I've always been a healthy eater, but I fall off the wagon in at least three situations: stress, boredom, or celebration. Summer is a horrible time in the celebration category, if that makes sense. No routine, lots of vacations, lots of "special" treats. Fall and the beginning of school gets things on track a bit, then the holidays strike. And the everlasting darkness and dreary rain find me digging through drawers for my "big" jeans.

For the last two months, I've been keeping a food journal (I use an app called My Fitness Pal. Silly name.), going to physical therapy for my back, and exercising as much as possible. Here's what I'm learning and embracing:

The Western diet is killing people, and I want to actively resist it. These days, I respond with what verges on anger when I see the candy at kids' eye level or the huge cookies they display in the checkout line at the grocery store. Everywhere I look, there are empty carbs, loads of sugar, and misleading messages about what's healthy. If it's got more than five ingredients in it, be suspicious.

Eating lots of vegetables requires commitment. Shopping, washing, chopping, prepping, and storing takes at least four hours every weekend. When I'm standing at the sink doing my least favorite task (washing and spinning lettuce), I remember this is a choice I'm making and a way of life I want to model to my children.
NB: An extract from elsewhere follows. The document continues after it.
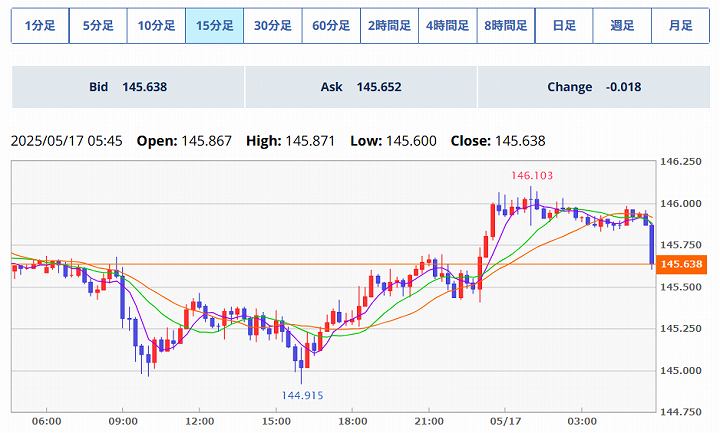Switch chart to 30分足
The image size is (720, 433).
tap(272, 25)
The lowfat craze had dire consequences for many Americans. In fact, lots of journalists, researchers, and nutritionists directly blame it for a surge in obesity. We forgot how to eat holistically, how to love avocados and olive oil, how to focus on the good things we can put into our bodies instead of just avoiding the bad things.
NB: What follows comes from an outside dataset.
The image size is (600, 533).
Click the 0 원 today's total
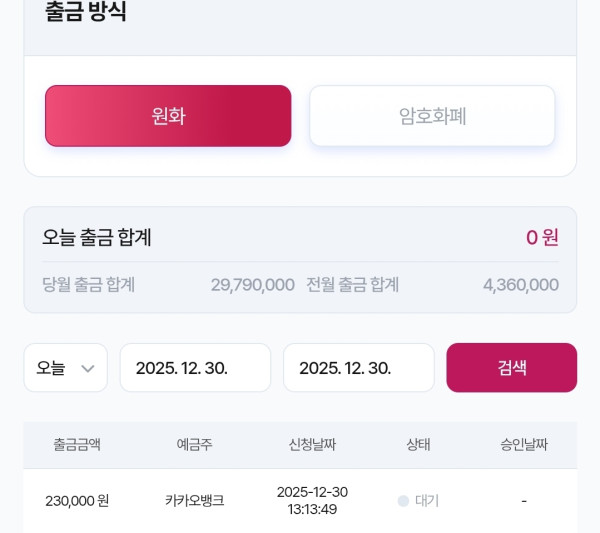pyautogui.click(x=542, y=238)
When I think I'm hungry, sometimes I really want to have a cup of tea, call my Mom, or tackle a postponed task. Even though my life is amazingly rich and good, I still operate from a place of deficiency sometimes. As in, "This is the last moment I'll ever have to myself. I'd better celebrate with a snack." Usually, what I really need is to stop and be mindful, paying attention to my anxiety, fears, or fatigue instead of trying to avoid those feelings.
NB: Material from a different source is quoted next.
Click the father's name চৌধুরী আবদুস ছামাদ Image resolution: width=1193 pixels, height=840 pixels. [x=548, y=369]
Counting calories, temporarily, is very enlightening. The usual cautions hold here--don't go nutso over this or become enslaved to it. But guess what? 10 Triscuits have a lot more calories than 5. And drinks? They're loaded.

Geneen Roth's rules make sense. You know--the Women, Food, and God lady? I really recommend her book. Her rules aren't about what to eat, but how--sitting down without distraction, not in the car, eating when you're hungry, enjoying the experience.

I have a few special pieces of pottery that I use for meals. They're out of reach of my kids, just for me, crafted by a local potter that I love. I have a small, deep bowl for yogurt, a wider one for pasta or salad, and a small plate for sandwiches or veggies. I wash them right after use and return them to their places, and they make my meals more mindful and beautiful.

A little bit of exercise is better than none. I'm a recovering all-or-nothing-a-holic. Nursing a back injury, early winter nights, and being busy has forced me to get creative about exercise and be thankful for even 10 minutes when I can take a quick walk. And I take those chances whenever I can.

What about you? What are you practicing or learning in your quest for health?